***** Source document *****

Some people (like my wife and oldest daughter), enjoy that topsy-turvy, pit of the stomach churning and charged feeling that comes with a “thriller” movie. Not me. I really hate that feeling. It reminds of getting in trouble as a boy. When I’d done something wrong and was waiting for the punishment to fall on my teeny head. That feeling of foreboding doom is not pleasant.

Reha: “Jon, it’s just a movie, jeez, get over it.”

Me: “Oh, yeah, well… you don’t like spicy foods, do you?”

R:”Not sure what that has to do with anything, but right, I don’t like spicy foods.”

M:”And why don’t you like spicy foods?”

R:”Because I don’t like foods that hurt me and I don’t willingly submit to being caused pain.”

M:”Right. And I submit right back at you that it is the EXACT same thing for me with scary and suspenseful movies. They cause me pain.”

R: “Whatever. You can come back into the room and stop hiding under that blanket under the stairs, the scary part is over.”

Odd thing, though? I love Halloween.

Not the scary stuff, though. Just the part about the candy. I can totally get behind any sort of “holiday” where kids go out into the night knocking on doors, dressed up in costumes and people are expected, nay, the social contract demands that they gives the little folks snack pack sized Milky Ways. I love that part.

But don’t be offended if I pass on the Halloween Movie Marathon.

Posted by Jon on 10/10/07 at 08:44 AM
  1. I’ll be joining you in the corner… or farther down the hallway.  I couldn’t agree more with everything you said.  No thanks!

    Posted by Ellen  on  10/10/07  at  11:33 AM
  2. I hate scary movies and thrillers. The movie that scares me the most is a little odd, “Silence of the Lambs.” That movie freaked me out for weeks afterward.

    But I also hate Halloween. I think I stopped trick or treating at around 8.

    Posted by Kerstin  on  10/10/07  at  11:54 AM
  3. Dude, you are such a pansy. Half of the scary movies aren’t even that creepy at all. The Shining, for example, is almost laughable. Buit I will give you that The Exorcist is scary. It’s pretty terrifying, I’d say.

    Posted by Carrie  on  10/10/07  at  02:20 PM
  4. Kerstin

    I watched Silence of the Lambs. Someone told me it wasn’t that scary and was more “psychological thriller” and not really scary.

    Yeah, right.

    It definitely is a psychological thriller, but the end, where Clarice s trying to find Buffalo Bill in his house? Yeah, I fast forwarded through that part.

    Haven’t seen that part. Ever.

    Yes, I am a wimp, thanks.

    Posted by Jon  on  10/10/07  at  03:17 PM
  5. Gore/slasher movies (Friday the 13th and so on) bore me and honestly I think there’s some sort of really unhealthy pathology involved in wanting to see that. 

    What’s scary to people seems to vary.  Donny Darko scared me.  I do like the occasional scary movie or book, but I find my scare more often than not in dark dramas. 

    And then there’s 28 Days Later.  A dark drama disguised as a zombie flick with lots of gotcha moments thrown in to boot.  Scared the hell out of me.  Don’t rent that one for Halloween, Jon.

    Posted by michael  on  10/10/07  at  04:24 PM
  6. And if you don’t want to stay awake for a week straight you might want to avoid reading Steven King’s The Stand or this little gem.

    http://www.powells.com/biblio/61-9780440928935-0

    Posted by michael  on  10/10/07  at  04:37 PM
  7. Okay, I laughed out loud because *I’ve* read The Hobbit in French.  Yup, that’s a big ole ‘G’ for ‘Geek’ on my forehead.

    I’m picky about horror, but some I like.  Very much.  Not Halloween the 13th-type stuff, though.

*****

**Stated goal:** In the blog post about scary movies, which movie does Kerstin say scares her the most? The material plays no part in the work here.

***** Excerpted records *****

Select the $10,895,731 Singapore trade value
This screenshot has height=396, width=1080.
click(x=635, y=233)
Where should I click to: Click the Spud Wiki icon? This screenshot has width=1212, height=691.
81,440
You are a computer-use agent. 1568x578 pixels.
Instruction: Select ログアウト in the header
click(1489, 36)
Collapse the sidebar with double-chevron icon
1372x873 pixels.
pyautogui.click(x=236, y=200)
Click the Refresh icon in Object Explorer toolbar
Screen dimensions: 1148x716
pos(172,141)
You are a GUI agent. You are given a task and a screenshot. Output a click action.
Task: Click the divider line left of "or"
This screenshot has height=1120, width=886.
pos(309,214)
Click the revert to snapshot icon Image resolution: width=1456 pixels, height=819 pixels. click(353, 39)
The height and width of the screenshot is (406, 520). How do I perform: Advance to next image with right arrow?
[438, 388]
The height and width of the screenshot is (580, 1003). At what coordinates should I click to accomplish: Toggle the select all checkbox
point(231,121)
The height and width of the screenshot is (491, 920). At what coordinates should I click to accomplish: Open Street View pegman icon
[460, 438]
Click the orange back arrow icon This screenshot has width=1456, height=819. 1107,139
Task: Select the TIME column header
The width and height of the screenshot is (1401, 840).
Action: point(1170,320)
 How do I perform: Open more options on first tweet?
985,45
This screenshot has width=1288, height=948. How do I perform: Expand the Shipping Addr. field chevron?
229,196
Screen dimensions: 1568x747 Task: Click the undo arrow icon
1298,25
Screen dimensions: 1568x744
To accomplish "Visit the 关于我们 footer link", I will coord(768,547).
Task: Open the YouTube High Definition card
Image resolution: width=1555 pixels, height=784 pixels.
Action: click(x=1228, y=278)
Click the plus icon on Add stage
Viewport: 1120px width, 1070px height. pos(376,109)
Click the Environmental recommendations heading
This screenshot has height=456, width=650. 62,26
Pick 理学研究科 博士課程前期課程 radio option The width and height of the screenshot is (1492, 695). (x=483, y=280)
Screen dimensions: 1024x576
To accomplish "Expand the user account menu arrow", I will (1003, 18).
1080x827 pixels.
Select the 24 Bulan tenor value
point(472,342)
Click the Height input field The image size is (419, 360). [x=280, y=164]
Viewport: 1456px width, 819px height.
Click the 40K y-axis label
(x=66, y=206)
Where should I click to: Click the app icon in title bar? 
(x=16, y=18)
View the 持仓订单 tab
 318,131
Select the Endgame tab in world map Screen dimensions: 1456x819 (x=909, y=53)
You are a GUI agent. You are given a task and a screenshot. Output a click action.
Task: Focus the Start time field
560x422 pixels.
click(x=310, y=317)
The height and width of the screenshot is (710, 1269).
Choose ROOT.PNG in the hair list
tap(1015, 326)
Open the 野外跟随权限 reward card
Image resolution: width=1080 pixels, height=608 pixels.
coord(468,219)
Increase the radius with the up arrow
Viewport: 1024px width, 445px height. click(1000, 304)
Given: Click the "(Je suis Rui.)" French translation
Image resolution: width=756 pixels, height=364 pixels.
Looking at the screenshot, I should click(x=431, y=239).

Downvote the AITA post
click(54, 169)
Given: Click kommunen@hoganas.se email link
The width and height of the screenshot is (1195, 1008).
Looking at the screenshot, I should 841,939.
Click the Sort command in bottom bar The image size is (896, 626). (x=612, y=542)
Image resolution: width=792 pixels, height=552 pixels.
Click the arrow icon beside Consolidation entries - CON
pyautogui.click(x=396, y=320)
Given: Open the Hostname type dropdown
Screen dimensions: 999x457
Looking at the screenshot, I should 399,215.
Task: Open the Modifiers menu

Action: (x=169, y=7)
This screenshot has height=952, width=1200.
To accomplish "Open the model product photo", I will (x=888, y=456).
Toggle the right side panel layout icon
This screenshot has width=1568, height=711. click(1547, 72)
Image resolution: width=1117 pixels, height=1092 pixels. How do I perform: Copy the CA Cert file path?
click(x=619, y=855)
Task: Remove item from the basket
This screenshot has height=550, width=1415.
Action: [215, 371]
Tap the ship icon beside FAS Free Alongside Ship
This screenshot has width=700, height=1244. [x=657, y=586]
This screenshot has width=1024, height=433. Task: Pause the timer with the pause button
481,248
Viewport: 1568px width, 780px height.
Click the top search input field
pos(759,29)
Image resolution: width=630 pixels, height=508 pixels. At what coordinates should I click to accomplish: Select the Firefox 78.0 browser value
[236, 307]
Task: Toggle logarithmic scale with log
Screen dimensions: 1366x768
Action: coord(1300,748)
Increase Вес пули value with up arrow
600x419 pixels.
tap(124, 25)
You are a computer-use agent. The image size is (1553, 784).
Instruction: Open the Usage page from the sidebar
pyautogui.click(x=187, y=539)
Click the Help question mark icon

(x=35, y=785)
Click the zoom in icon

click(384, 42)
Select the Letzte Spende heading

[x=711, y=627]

*****

**Response for this exercise:** "Silence of the Lambs"